No centro da capital pernambucana, Luedji cantou flores e revolução. Seu caule é forte. Tem fundamento. “Eu sou um corpo, um ser, um corpo só. Tem cor, tem corte a história do meu lugar”, diz em “Um corpo no mundo”, hit com mais de dois milhões de visualizações no YouTube. Ao entender seu lugar, o que a identifica enquanto gente, mesmo dentro de um contexto de deslocamento transmigratório africano forçado, Luedji nos fala sobre a importância de caminhar na nossa própria direção, de (re) encontro com as nossas raízes. Afinal, como combater o racismo longe do que nos fundamenta? Talvez, ser nossa própria embarcação seja sobre nos livrar das amarras racistas que nos colocam na prateleira mais barata do mercado. É muito mais do que resistir.

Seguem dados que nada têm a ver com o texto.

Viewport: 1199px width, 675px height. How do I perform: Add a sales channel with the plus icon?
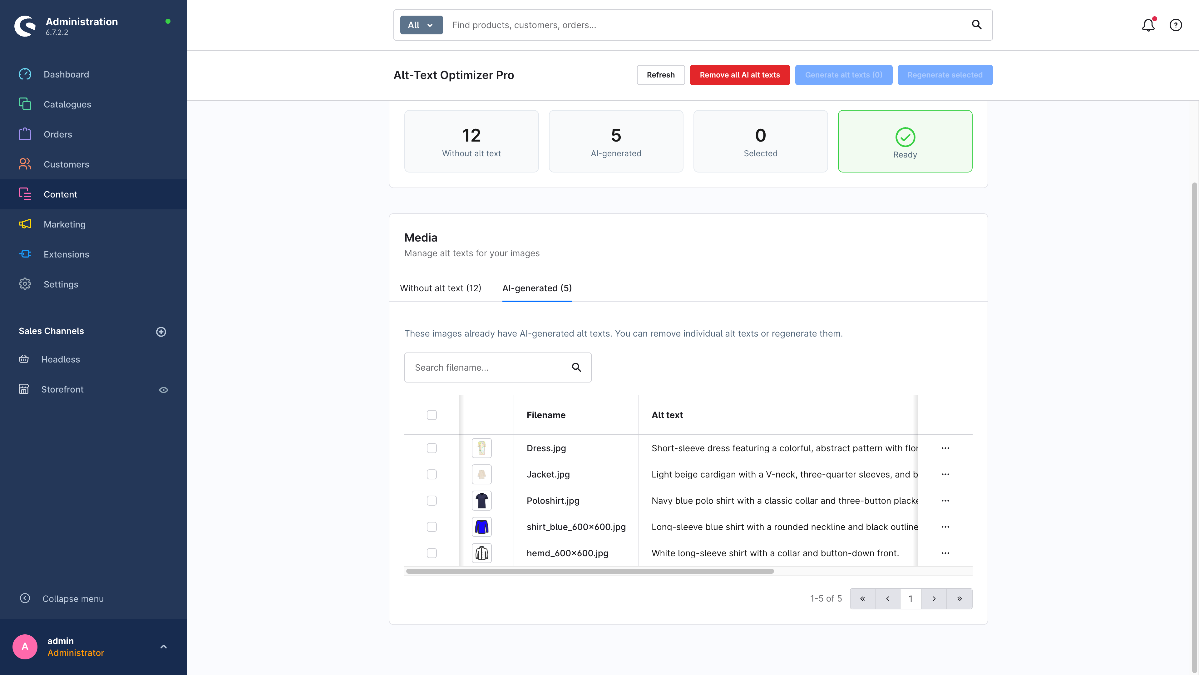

Se reconhecer, juntar as pontas da nossa existência deixadas do outro lado do atlântico. É sobre se tornar preta (o).

Acompanhada pelo DJ Nyack, um monstro nas pickups que já foi apadrinhado por nomes como KL Jay (Racionais MC’s), a Luedji-árvore emprestou seus galhos para dois outros grandes talentos que também participam do EP “Mundo”: MC Stefanie e Zudizilla. Generosidade parece outro atributo da cantora, que fez questão de abrir espaço no seu show para dois artistas que representam a atual cena Rap brasileira. Ambos cantaram músicas autorais. “Aproveita esse público imenso para cantar para eles também”, brincou ela. O ponto mais alto da performance em quarteto se deu na interpretação de “Banho de Folhas”, que ganhou uma versão remixada intercalada pelas vozes dos dois MC’s e Luedji.  Uma performance dinâmica e ousada do ponto de vista da mixagem de elementos sonoros mesclados pelo Nyack. 

Luedji não cantou uma das minhas preferidas “Eu sou uma árvore bonita”. Vi quando ela perguntou à produção do palco se tinha mais tempo. Achei que ouviria no final do show. Escolheu “Lodo” para encerrar a apresentação porque é preciso ser árvore sem deixar de ser trovão, sem deixar de ser sal e “abraçar o mar”. Entender que em meio à tempestade mais torrencial, há de se erguer um trovão-justiça, daquele que ninguém pode conter, “nem capataz… nem as políticas uterinas de extermínio dum povo que não é reconhecido como civilização”. Antes de se despedir, Luedji evocou a força das suas ancestrais, fez o pelo do braço de cada preto e preta ali presente arrepiar. Tem coisa que só mexe com os sentidos de quem sente o racismo na pele e em todos os órgãos do corpo. É sobre “dororidade”, empatia entre mulheres negras gerada pelo reconhecimento de suas dores comuns, como definiu a ativista Vilma Piedade. A cura também é um processo coletivo que envolve “iguais”. Quando Luedji desceu do palco, deixou espalhada as sementes dos frutos que compartilhou. Sementes de cura que ão de fecundar outros pés de fruta-fé para gente repousar sem ter de resistir. Epahey oyá!